Obama’s Failed Policies Reduce Personal Healthcare Spending
A recently published actuarial study conducted by the Centers for Medicare and Medicaid Services shows that the growth of personal healthcare spending decreased in 2010 to 3.7 percent (down from 4.9 percent in 2009). The reduction in personal healthcare spending is attributed to high unemployment, individuals not seeking care, and an overall sense of economic uncertainty. Simply put, when people have less money, they have less money to spend on their healthcare. The Obama administration has credited this decline in spending growth to the implementation of the Affordable Care Act (ACA). This claim is an insipid attempt to take lemons and make lemonade. In 2009, nominal GDP declined for the first time since 1949, and since that time unemployment has remained well above eight percent- buttressed by the President’s policies.
The President fired a blank with an $800 billion stimulus bill that did nothing but pile on more national debt.
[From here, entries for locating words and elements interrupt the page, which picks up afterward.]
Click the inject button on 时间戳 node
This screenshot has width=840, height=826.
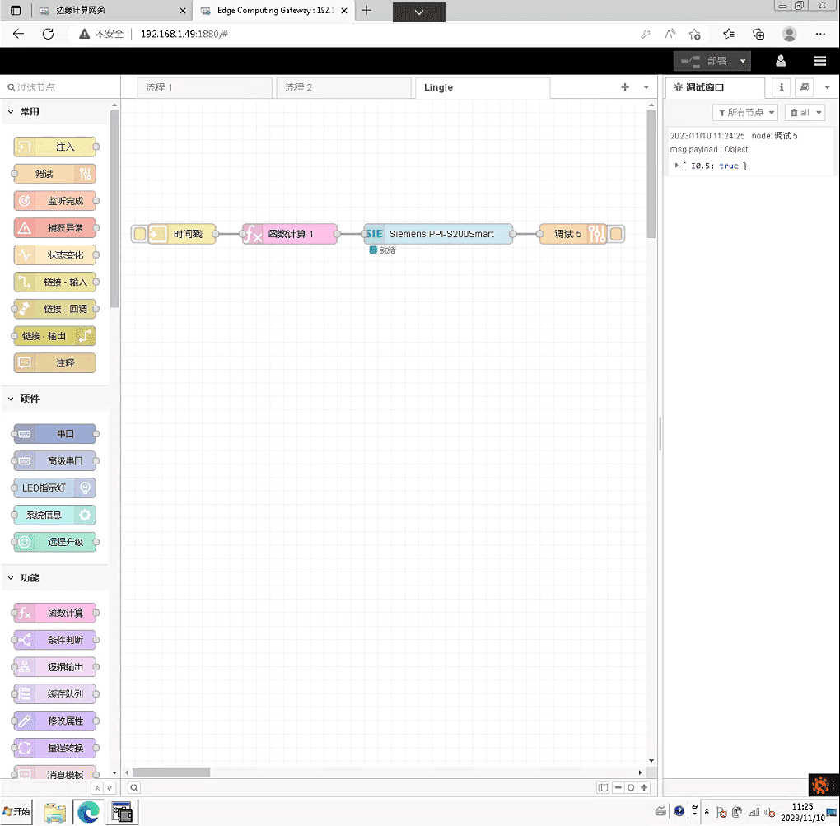(x=139, y=235)
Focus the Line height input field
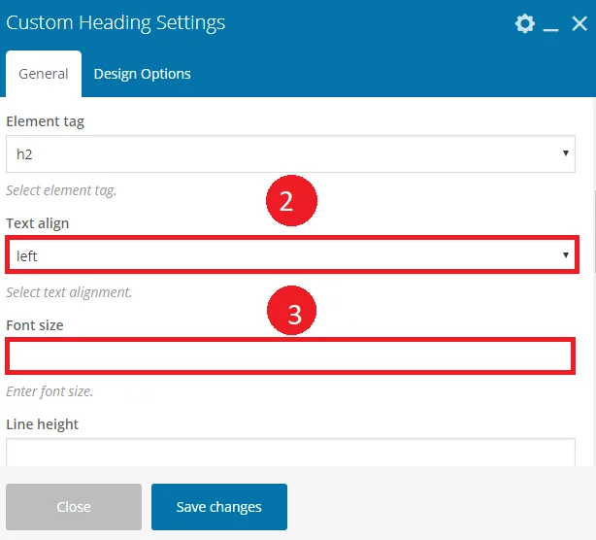This screenshot has width=596, height=540. [290, 453]
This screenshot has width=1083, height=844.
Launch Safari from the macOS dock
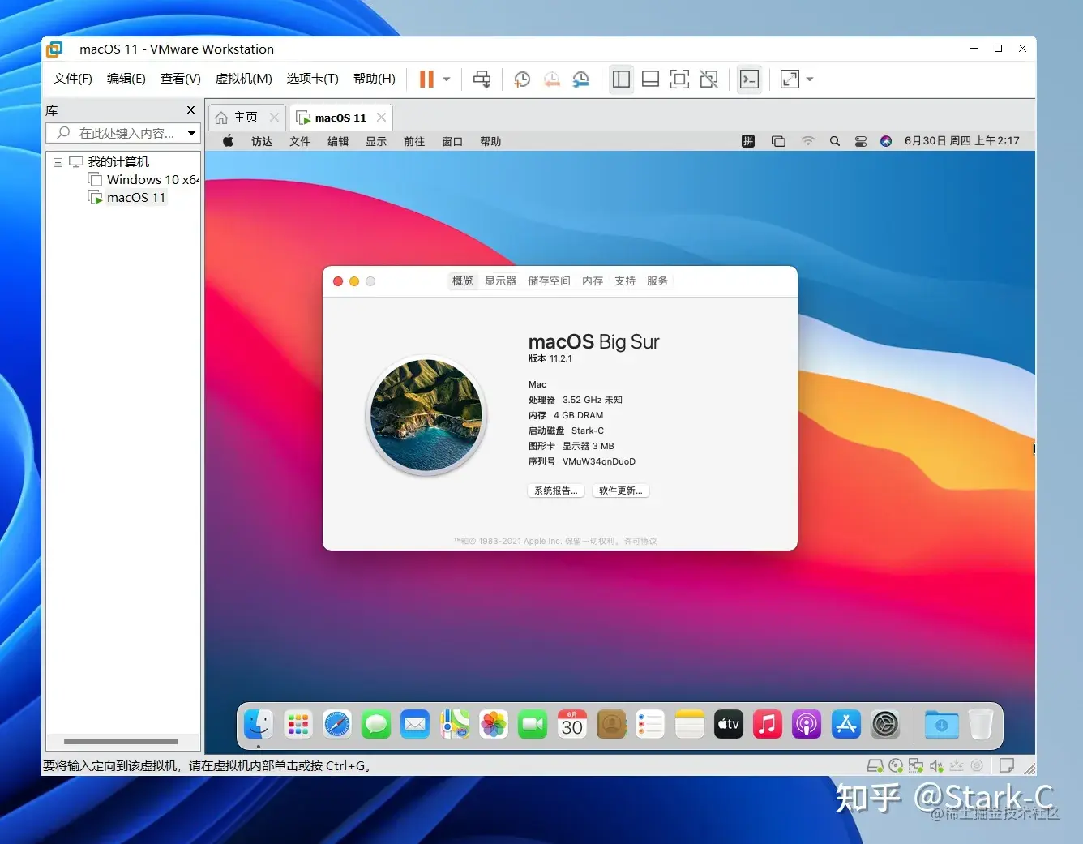point(337,724)
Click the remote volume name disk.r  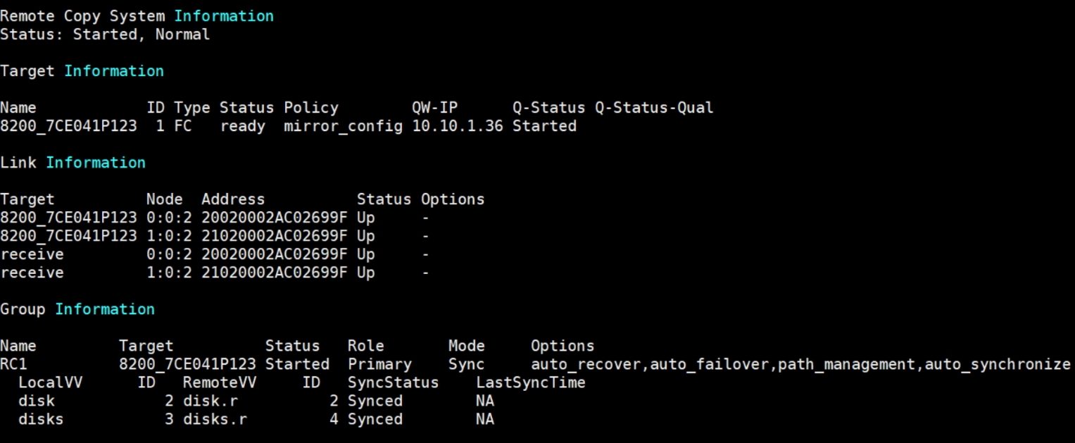[210, 401]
Furthermore, the economic burdens of the ACA are yet to truly show themselves. Several provisions of the bill, including the dramatic expansion of Medicaid, will not be phased in until at least 2014. The costs of the ACA- $938 billion on its face- have been brought upon a resistant American public that is fully aware of mounting national debt and stagnant economic growth. Healthcare spending is an enormous part of our nation’s economy, and an integral component to our everyday lives. The nation’s patience for the Obama administration’s policies and their accompanied excuses has gone sour. It is time for decisions that lead to long-term economic growth in order to enable people to make the right decisions regarding their healthcare.